* START SELECTED PASSAGE *

# Introduction

This notebook explores an addition to the model free detection method.  Model free detection struggled during extended times of low irradiance.  This addition will filter periods of low irradiance based on the zscore.  For this method, a user must submit a number of days at a time so that zscoring can occur (here we use two weeks - it is unwise to use a very large time frame since seasonal affects may come affect filtering).

# Imports, configs, etc

In [1]:
import numpy as np
import pandas as pd
import datetime
import pvlib
import clearsky_detect_model_free
import preprocess

import matplotlib
import matplotlib.pyplot as plt
from mpl_toolkits.mplot3d import Axes3D
%matplotlib notebook

import os, sys
lib_path = os.path.abspath(os.path.join('..', 'rdtools'))
sys.path.append(lib_path)
import filtering

import warnings

%load_ext autoreload
%autoreload 2

# Setup

## Load data

Weather and performance data are taken at 1min intervals.  Supplier is the Sandia National Lab Regional Test Center in Albuquerque, NM.  Data spans roughly 2016-April 2017.  This data was scraped from PVDAQ (http://bit.ly/2mKrOwG).  The meteorological data and the performance data are contained in two separate files (technically separate systems - PV system and meteorological station).

In [2]:
def load_snl():
    filename = os.path.expanduser('~/data_sets/snl_raw_data/1429_1405/raw_1405_weather_for_1429.csv')
    cols = ['Global_Wm2', 'Date-Time']
    data = pd.read_csv(filename, parse_dates=['Date-Time'], usecols=cols, index_col=['Date-Time'])

* END SELECTED PASSAGE *

**TASKS TO CARRY OUT**
a) Transcribe the part of the low-irradiance filtering notebook that opens with the words containing "import filtering" and closes with "and meteorological station).".
b) Give the entries as a JSON list of strings, one string per line, from the line containing "2 [456, 58]" through the end of the entries. Leave out blank lines and the pictures.

* START RECORD SET *

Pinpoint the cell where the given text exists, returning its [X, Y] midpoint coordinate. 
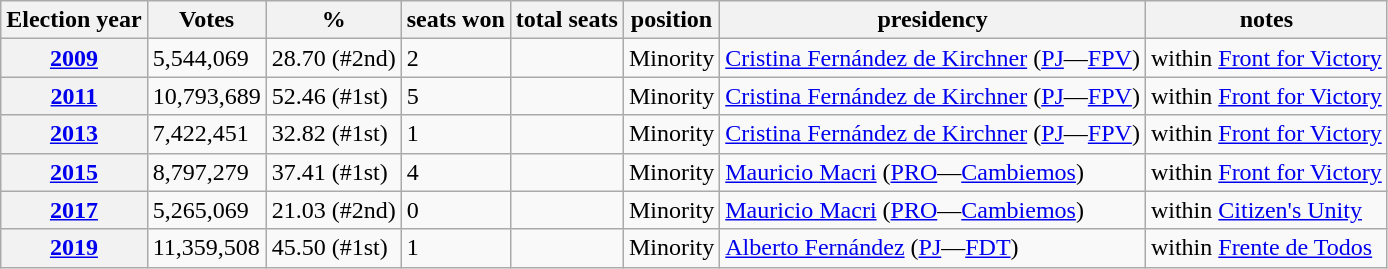
2 [456, 58]
Election year [74, 20]
11,359,508 [206, 248]
seats won [456, 20]
position [671, 20]
10,793,689 [206, 96]
21.03 (#2nd) [334, 210]
2019 [74, 248]
52.46 (#1st) [334, 96]
total seats [566, 20]
2009 [74, 58]
5,544,069 [206, 58]
within Frente de Todos [1266, 248]
28.70 (#2nd) [334, 58]
within Citizen's Unity [1266, 210]
Alberto Fernández (PJ—FDT) [933, 248]
Votes [206, 20]
2013 [74, 134]
notes [1266, 20]
37.41 (#1st) [334, 172]
7,422,451 [206, 134]
% [334, 20]
5,265,069 [206, 210]
2017 [74, 210]
2015 [74, 172]
2011 [74, 96]
5 [456, 96]
32.82 (#1st) [334, 134]
45.50 (#1st) [334, 248]
presidency [933, 20]
0 [456, 210]
8,797,279 [206, 172]
4 [456, 172]
Provide the (X, Y) coordinate of the cell's center where the given text is located.  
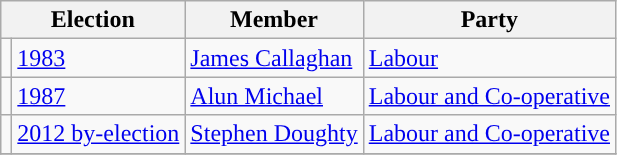
1987 (98, 96)
1983 (98, 58)
Member (274, 20)
Alun Michael (274, 96)
Stephen Doughty (274, 134)
2012 by-election (98, 134)
Election (93, 20)
Labour (489, 58)
Party (489, 20)
James Callaghan (274, 58)
Find where the given text appears and provide that cell's center as (X, Y) coordinate. 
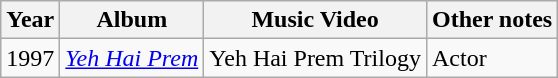
Other notes (492, 20)
1997 (30, 58)
Album (132, 20)
Year (30, 20)
Actor (492, 58)
Yeh Hai Prem Trilogy (316, 58)
Music Video (316, 20)
Yeh Hai Prem (132, 58)
Search for the cell housing the specified text and yield its [x, y] center coordinate. 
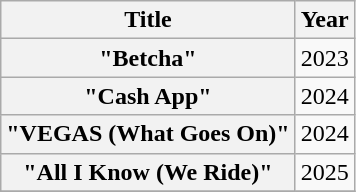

* END RECORD SET *

**ANSWER SET**
a)
import filtering

import warnings

%load_ext autoreload
%autoreload 2

# Setup

## Load data

Weather and performance data are taken at 1min intervals.  Supplier is the Sandia National Lab Regional Test Center in Albuquerque, NM.  Data spans roughly 2016-April 2017.  This data was scraped from PVDAQ (http://bit.ly/2mKrOwG).  The meteorological data and the performance data are contained in two separate files (technically separate systems - PV system and meteorological station).

b)
[
  "2 [456, 58]",
  "Election year [74, 20]",
  "11,359,508 [206, 248]",
  "seats won [456, 20]",
  "position [671, 20]",
  "10,793,689 [206, 96]",
  "21.03 (#2nd) [334, 210]",
  "2019 [74, 248]",
  "52.46 (#1st) [334, 96]",
  "total seats [566, 20]",
  "2009 [74, 58]",
  "5,544,069 [206, 58]",
  "within Frente de Todos [1266, 248]",
  "28.70 (#2nd) [334, 58]",
  "within Citizen's Unity [1266, 210]",
  "Alberto Fernández (PJ—FDT) [933, 248]",
  "Votes [206, 20]",
  "2013 [74, 134]",
  "notes [1266, 20]",
  "37.41 (#1st) [334, 172]",
  "7,422,451 [206, 134]",
  "% [334, 20]",
  "5,265,069 [206, 210]",
  "2017 [74, 210]",
  "2015 [74, 172]",
  "2011 [74, 96]",
  "5 [456, 96]",
  "32.82 (#1st) [334, 134]",
  "45.50 (#1st) [334, 248]",
  "presidency [933, 20]",
  "0 [456, 210]",
  "8,797,279 [206, 172]",
  "4 [456, 172]",
  "Provide the (X, Y) coordinate of the cell's center where the given text is located.  ",
  "1987 (98, 96)",
  "1983 (98, 58)",
  "Member (274, 20)",
  "Alun Michael (274, 96)",
  "Stephen Doughty (274, 134)",
  "2012 by-election (98, 134)",
  "Election (93, 20)",
  "Labour (489, 58)",
  "Party (489, 20)",
  "James Callaghan (274, 58)",
  "Find where the given text appears and provide that cell's center as (X, Y) coordinate. ",
  "Other notes (492, 20)",
  "1997 (30, 58)",
  "Album (132, 20)",
  "Year (30, 20)",
  "Actor (492, 58)",
  "Yeh Hai Prem Trilogy (316, 58)",
  "Music Video (316, 20)",
  "Yeh Hai Prem (132, 58)",
  "Search for the cell housing the specified text and yield its [x, y] center coordinate. "
]